→ WHAT YOU SHOULD DO
Only certain lines below are wanted: those starting at the line containing "The image size is (1567, 881)." and ending at the line containing "Screen dimensions: 1918x1584", both included, each retyped exactly.

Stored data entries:
=== Begin Enclosure ===

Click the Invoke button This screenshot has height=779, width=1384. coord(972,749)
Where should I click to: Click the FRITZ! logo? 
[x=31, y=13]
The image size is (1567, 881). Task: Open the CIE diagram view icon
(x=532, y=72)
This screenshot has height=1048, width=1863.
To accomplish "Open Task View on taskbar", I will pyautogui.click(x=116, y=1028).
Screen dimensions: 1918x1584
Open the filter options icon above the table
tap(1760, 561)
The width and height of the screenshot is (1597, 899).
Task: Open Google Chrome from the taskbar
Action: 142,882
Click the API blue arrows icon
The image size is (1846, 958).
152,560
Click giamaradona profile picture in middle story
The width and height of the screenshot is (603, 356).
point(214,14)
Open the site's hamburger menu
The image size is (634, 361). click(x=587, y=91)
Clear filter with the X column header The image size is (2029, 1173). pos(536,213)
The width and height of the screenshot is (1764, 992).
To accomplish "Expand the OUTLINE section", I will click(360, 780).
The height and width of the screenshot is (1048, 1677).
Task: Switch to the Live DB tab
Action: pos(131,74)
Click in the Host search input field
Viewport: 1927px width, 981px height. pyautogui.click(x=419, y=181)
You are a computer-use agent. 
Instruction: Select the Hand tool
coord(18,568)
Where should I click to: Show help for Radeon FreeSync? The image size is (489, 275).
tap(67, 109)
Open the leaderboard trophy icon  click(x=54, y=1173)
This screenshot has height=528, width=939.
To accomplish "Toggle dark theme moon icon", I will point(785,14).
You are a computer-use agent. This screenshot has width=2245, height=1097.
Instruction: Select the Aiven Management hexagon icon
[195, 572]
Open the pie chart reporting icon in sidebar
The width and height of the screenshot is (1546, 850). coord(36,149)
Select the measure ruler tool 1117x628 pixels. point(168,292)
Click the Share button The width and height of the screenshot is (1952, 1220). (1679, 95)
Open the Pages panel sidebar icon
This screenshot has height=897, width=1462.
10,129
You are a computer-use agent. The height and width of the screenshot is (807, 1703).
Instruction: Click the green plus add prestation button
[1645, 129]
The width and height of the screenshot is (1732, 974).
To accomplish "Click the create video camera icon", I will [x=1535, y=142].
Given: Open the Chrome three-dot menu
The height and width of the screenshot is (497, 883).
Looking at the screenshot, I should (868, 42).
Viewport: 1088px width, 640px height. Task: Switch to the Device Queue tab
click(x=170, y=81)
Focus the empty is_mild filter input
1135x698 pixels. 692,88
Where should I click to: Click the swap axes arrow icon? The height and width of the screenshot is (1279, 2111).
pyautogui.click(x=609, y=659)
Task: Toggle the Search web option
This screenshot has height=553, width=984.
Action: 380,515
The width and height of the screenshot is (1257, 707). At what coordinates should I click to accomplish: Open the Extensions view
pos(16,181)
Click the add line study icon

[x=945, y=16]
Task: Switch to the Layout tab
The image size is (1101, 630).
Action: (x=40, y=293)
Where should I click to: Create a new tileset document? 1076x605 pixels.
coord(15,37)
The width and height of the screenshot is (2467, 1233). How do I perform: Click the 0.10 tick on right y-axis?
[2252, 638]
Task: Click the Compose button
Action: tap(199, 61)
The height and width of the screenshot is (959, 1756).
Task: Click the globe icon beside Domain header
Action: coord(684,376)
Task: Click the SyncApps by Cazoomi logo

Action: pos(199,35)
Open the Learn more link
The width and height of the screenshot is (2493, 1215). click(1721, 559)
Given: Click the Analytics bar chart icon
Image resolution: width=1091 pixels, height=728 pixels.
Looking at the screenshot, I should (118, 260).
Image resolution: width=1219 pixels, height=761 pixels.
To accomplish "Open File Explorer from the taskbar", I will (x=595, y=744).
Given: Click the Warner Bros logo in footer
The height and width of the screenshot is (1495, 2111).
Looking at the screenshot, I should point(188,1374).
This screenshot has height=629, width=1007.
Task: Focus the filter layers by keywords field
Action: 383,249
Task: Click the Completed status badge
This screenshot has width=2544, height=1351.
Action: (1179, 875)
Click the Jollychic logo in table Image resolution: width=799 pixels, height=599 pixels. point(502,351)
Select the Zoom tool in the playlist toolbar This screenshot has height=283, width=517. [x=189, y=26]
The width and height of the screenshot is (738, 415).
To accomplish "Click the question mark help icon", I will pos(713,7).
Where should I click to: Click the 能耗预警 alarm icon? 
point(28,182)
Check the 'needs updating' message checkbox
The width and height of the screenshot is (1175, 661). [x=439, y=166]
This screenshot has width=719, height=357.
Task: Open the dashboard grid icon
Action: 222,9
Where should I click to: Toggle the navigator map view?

=== End Enclosure ===

→ RESULT
The image size is (1567, 881). Task: Open the CIE diagram view icon
(x=532, y=72)
This screenshot has height=1048, width=1863.
To accomplish "Open Task View on taskbar", I will pyautogui.click(x=116, y=1028).
Screen dimensions: 1918x1584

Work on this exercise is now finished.